Мы молча разделись, и Ганшин достал из чемодана бутылку коньяка, холодную телятину и полбатона хлеба. Я предвидел, что так оно и будет. Ему не заснуть здесь, если не надраться до забвения. Что же, повторяю, это нехорошо, больше того — безнравственно, но такие сложились обстоятельства.
За тонкой стеной были слышны шаги Козловой, слышно было, как она тащит по полу свой чемодан. Потом заскрипела кровать и на пол упали ее туфли.
Мы сидели с Ганшиным за столом, покрытым несвежей скатертью, и молча глушили коньяк стопку за стопкой. Они очень удобны, эти дорожные пластмассовые стаканчики.
От выпивки ему не становилось лучше, тогда я пить перестал, чтобы ему больше досталось, и то, чего он так боялся, когда ехал сюда, перестало для него существовать.
«Вот так-то будет лучше, — подумал я. — Не нужно вспоминать о том, что прошло. И говорить об этом не нужно. Ну, любил… Ну, уехала… Все давно кончено, забыть пора». Черт возьми, отчего же до сих пор не забывается вся та комедия?
И представьте себе — в это время Ганшин заговорил: сейчас он пойдет к Козловой и скажет, чтобы она его не боялась. Она обижает его тем, что боится. До чего противное существо! Сухая, черствая жена. Отчего так мало настоящих женщин на белом свете?
Да, конечно, он был пьян. Все же он потянулся к бутылке и выцедил последние капли, оставшиеся на дне.
— Черт с ней, с Козловой, — продолжал бормотать он. — Пускай думает себе что хочет. Какая она хорошая. Какая она чистая. Какая она честная, верная, любящая жена…
Он поднялся, опрокинул бутылку. Я поддержал его, подвел к кровати. Ганшин плюхнулся на нее и заснул на лету, еще не успев коснуться подушки; я стянул с него полуботинки и погасил свет.

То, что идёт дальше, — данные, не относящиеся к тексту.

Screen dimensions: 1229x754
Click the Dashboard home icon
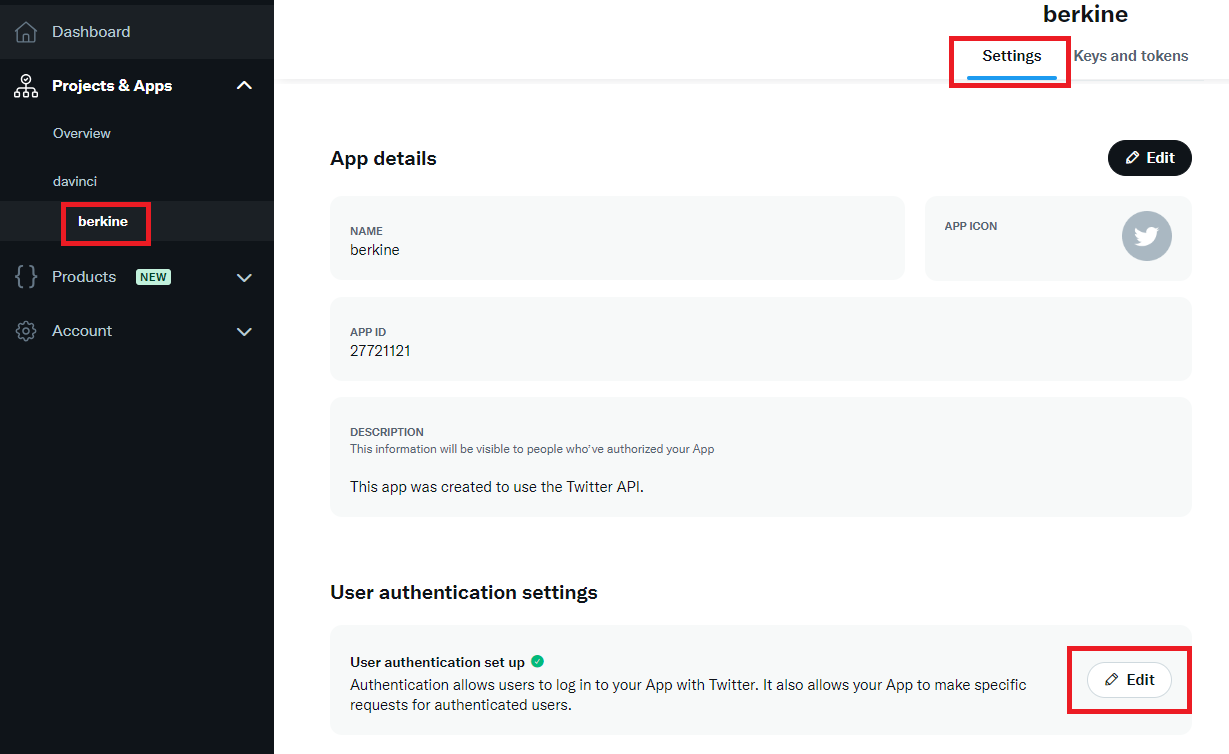coord(26,32)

В десять утра нас разбудила Козлова. Днем она не боялась холостых мужчин. С раннего утра к ней вернулись деловая секретарская хватка и обычная женская уверенность в себе. Оказывается, она не только умылась, напудрилась, намазала губы, но уже сходила позавтракать в рудничную столовую и в бревенчатом домике почты купила открытку с видом Гурзуфа. Вернувшись с почты, она написала ее и постучала к нам. Нас ведь ждут в рудоуправлении.
— Войдите! — сказал Ганшин, осипший от сна.
Я еле продрал глаза. Через замороженное окно к кровати Ганшина летел рой солнечных пылинок. Он лежал лицом к стене, как я его оставил вечером, и поджимал ноги в носках, точно старался спрятать их от солнечного луча. Ну и денек отличнейший выдался, я вам доложу! Ганшин повернулся к Козловой и сел, ни слова не говоря, заспанный, всклокоченный, измятый.
Козлова увидела опрокинутую бутылку, остатки телятины, разбросанные окурки. Она поджала и без того тонкие губы, сложила руки на груди, держа двумя пальцами открытку с видом Гурзуфа, и сказала с глубоким осуждением:
— И вам не стыдно, Виктор Ильич?
Меня она как бы не замечала.
— Успели написать весточку о себе? А почему с видом Гурзуфа, когда мы на севере Урала? — спросил я.
— Не было других, — не глядя на меня, строго ответила Козлова.
Она подошла к столу, подняла опрокинутую бутылку, собрала окурки и завернула в газету вместе с остатками еды. Затем она снова приблизилась к Ганшину:
— Виктор Ильич! Разве можно так распускаться? Выпить целую бутылку вина!
— Армянский коньяк «три звезды». Поди достань его, это же находка, — сказал Ганшин.